- _AIM OF THE EXERCISE_
Copy every record that follows, word for word.

**** DATA FOR ANALYSIS

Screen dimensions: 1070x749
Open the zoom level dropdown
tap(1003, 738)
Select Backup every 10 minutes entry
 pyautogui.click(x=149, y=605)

********

- _ANSWER TO THE PROBLEM_
Screen dimensions: 1070x749
Open the zoom level dropdown
tap(1003, 738)
Select Backup every 10 minutes entry
 pyautogui.click(x=149, y=605)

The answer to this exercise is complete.